Wafers was having an animated conversation with China on the issue. China felt that she was making a mountain out of molehill. After all job offers were made in the fourth year even in engineering colleges. No IITian talked about opportunity cost.

"But which IIT graduate opts for a job after IIT?" asked Wafers with righteous indignation. "They go abroad for further studies or land up at the IIMs," she pointed out. China agreed. Also there was the issue of the job being contingent on qualifying as an engineer whereas in the case of CA, the intern had already qualified.

China said, "May be the intern could discontinue the articleship and accept the job offer." Wafers agreed. After all, there was no compulsion to continue with the articleship once you qualify. She asked, "Would the ICAI ask companies not to enrol?" China disagreed. "That would send a wrong signal to the market; that the ICAI is not able to shepherd its own herd."

Wafers pointed out, "If a CA dropped out of the articleship, he would not be able to enrol as a member of ICAI. He wouldn't be able to call himself a chartered accountant."

"How important is it to get membership? How important is it to call oneself a CA? Are you a CA because you have a certificate or because you have passed the CA exams?" asked China.
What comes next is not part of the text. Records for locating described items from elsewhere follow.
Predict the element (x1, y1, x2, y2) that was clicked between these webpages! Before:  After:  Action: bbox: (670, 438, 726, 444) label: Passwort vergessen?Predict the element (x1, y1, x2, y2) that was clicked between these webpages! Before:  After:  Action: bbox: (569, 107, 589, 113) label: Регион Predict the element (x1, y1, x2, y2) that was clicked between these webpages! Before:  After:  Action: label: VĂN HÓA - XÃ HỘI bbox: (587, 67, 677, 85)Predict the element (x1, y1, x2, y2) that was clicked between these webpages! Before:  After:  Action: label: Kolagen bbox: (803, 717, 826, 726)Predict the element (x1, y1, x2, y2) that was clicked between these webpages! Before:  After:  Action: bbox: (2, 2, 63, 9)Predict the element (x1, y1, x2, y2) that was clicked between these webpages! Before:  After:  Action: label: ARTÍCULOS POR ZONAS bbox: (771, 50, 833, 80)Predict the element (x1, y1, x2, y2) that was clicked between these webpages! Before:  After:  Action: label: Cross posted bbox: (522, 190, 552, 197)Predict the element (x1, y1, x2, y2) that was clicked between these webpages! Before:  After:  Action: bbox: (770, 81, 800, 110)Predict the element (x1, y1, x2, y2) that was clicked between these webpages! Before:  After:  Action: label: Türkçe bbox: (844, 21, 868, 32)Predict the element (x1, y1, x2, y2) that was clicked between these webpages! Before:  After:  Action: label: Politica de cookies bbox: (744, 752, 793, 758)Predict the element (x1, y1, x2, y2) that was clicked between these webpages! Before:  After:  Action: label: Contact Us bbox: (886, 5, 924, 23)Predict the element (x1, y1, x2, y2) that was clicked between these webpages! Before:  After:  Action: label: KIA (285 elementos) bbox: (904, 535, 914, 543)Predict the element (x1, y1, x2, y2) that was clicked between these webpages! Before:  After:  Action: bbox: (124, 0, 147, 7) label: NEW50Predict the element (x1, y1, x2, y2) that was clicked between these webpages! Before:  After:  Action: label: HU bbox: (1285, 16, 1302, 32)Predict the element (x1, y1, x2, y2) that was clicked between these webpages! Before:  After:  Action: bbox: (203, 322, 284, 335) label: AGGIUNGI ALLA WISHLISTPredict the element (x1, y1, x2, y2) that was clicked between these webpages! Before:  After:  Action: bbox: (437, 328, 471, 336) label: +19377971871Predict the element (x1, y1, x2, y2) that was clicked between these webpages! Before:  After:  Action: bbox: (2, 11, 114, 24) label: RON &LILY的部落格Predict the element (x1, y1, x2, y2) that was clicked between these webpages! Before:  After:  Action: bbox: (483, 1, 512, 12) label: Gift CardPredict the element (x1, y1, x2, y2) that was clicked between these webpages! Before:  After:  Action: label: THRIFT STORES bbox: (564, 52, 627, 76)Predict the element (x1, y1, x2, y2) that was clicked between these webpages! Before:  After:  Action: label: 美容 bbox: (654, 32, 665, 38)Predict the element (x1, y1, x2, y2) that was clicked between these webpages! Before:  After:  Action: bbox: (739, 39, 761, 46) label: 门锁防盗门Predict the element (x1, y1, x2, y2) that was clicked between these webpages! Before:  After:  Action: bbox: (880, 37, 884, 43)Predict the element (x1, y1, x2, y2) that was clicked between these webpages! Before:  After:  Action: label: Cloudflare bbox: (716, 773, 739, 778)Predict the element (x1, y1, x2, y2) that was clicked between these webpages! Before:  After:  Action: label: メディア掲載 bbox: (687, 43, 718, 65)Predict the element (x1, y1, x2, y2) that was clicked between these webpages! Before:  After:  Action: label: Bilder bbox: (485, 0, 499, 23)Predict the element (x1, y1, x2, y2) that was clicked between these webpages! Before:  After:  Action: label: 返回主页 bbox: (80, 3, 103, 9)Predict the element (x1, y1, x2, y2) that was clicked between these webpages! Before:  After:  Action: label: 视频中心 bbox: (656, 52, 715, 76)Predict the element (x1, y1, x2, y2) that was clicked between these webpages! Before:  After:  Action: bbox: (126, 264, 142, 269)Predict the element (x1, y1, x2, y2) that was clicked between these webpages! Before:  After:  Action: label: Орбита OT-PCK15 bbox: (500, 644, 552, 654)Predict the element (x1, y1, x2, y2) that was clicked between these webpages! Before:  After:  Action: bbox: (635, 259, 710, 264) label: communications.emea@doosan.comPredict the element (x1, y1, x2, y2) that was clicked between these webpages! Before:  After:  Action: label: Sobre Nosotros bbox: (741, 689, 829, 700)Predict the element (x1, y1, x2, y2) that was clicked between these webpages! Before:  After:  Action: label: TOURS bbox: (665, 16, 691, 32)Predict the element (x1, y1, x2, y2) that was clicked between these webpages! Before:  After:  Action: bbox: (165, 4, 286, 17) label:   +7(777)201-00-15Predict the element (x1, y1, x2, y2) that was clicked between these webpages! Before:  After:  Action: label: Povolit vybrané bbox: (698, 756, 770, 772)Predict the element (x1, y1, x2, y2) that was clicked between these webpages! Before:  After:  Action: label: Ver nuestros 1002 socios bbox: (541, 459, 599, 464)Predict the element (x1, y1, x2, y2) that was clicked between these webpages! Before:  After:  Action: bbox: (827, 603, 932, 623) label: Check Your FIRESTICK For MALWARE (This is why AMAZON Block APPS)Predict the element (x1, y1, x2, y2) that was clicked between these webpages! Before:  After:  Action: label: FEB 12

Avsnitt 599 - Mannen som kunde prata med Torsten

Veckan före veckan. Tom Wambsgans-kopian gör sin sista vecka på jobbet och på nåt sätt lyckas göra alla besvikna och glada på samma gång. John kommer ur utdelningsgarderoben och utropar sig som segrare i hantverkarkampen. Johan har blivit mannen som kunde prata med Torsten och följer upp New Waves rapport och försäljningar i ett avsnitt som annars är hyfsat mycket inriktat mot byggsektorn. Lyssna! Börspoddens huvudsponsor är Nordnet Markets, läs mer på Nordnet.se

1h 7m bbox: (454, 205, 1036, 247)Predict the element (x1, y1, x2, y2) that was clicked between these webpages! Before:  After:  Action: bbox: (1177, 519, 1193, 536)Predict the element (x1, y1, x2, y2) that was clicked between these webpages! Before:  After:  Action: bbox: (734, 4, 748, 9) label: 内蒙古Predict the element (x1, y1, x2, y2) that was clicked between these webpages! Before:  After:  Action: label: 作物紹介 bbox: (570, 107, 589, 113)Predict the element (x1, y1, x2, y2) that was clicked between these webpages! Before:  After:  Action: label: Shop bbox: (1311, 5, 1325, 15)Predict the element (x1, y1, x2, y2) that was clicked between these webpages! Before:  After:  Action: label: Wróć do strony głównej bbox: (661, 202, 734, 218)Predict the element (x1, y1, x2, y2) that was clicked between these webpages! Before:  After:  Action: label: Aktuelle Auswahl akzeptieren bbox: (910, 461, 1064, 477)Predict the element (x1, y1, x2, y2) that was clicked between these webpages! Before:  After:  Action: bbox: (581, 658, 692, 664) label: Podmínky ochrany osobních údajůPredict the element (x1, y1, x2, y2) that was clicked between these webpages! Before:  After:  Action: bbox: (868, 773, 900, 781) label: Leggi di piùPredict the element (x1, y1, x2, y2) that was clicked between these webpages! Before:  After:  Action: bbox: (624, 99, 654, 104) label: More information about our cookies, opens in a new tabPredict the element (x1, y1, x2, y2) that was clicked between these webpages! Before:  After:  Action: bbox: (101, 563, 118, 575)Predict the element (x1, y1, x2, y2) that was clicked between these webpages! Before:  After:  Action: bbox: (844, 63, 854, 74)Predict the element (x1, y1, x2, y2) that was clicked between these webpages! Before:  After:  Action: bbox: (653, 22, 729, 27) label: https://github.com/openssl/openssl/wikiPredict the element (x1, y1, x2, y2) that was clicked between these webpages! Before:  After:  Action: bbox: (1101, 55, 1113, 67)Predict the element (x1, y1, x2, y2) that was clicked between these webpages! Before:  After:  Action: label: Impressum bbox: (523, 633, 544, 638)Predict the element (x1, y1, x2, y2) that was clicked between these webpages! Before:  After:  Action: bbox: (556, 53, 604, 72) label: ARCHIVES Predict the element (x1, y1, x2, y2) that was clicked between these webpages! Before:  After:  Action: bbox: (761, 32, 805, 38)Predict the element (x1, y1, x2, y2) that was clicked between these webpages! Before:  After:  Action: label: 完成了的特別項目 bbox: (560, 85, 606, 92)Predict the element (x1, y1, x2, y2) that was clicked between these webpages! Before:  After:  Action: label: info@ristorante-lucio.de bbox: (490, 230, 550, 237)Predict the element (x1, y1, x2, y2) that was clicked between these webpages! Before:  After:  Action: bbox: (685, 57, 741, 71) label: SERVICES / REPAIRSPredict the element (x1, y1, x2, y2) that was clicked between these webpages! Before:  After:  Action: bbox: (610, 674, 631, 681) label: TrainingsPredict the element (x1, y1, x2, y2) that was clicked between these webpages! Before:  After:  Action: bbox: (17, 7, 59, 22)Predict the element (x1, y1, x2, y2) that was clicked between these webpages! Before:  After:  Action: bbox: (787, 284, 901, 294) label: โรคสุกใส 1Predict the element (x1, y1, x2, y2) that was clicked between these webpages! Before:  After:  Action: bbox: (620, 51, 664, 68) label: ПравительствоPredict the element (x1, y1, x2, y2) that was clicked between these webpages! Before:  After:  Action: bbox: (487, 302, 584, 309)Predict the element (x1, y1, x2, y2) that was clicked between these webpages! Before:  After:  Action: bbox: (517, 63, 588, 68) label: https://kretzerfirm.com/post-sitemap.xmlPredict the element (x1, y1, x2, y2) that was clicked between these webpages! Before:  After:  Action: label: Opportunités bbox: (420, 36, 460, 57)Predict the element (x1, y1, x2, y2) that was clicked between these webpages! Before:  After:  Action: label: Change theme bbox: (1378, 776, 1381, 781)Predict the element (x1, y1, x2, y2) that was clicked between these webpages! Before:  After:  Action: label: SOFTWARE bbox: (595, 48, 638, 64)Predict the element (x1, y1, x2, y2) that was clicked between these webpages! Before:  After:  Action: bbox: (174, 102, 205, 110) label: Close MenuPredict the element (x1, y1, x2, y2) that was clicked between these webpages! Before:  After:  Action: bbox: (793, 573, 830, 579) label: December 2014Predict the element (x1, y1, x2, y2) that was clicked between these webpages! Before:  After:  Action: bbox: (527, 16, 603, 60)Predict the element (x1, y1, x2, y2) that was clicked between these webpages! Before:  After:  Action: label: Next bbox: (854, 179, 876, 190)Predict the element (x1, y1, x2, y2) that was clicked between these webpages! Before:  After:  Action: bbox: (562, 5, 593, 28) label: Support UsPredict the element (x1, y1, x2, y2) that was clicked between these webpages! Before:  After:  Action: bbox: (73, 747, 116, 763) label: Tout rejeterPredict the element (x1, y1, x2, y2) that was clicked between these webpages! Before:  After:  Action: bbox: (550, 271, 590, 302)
Wafers got the point. She recalled that not everyone in employment held a CA membership. It hadn't affected them anyway. The qualified CA could duck articleship. After all, Rs 9 lakh wasn't a small compensation. And then it struck her. Well, the CA need not duck articleship for employment. He could actually grab the job and garb it as "industrial training" if there were enough CAs in the industry to sign for industrial training.

She wasn't sure how things would pan out. "Why do you want to break your head over it?" China asked Wafers. Fair enough, she thought. Time after all would tell how things would turn out to be.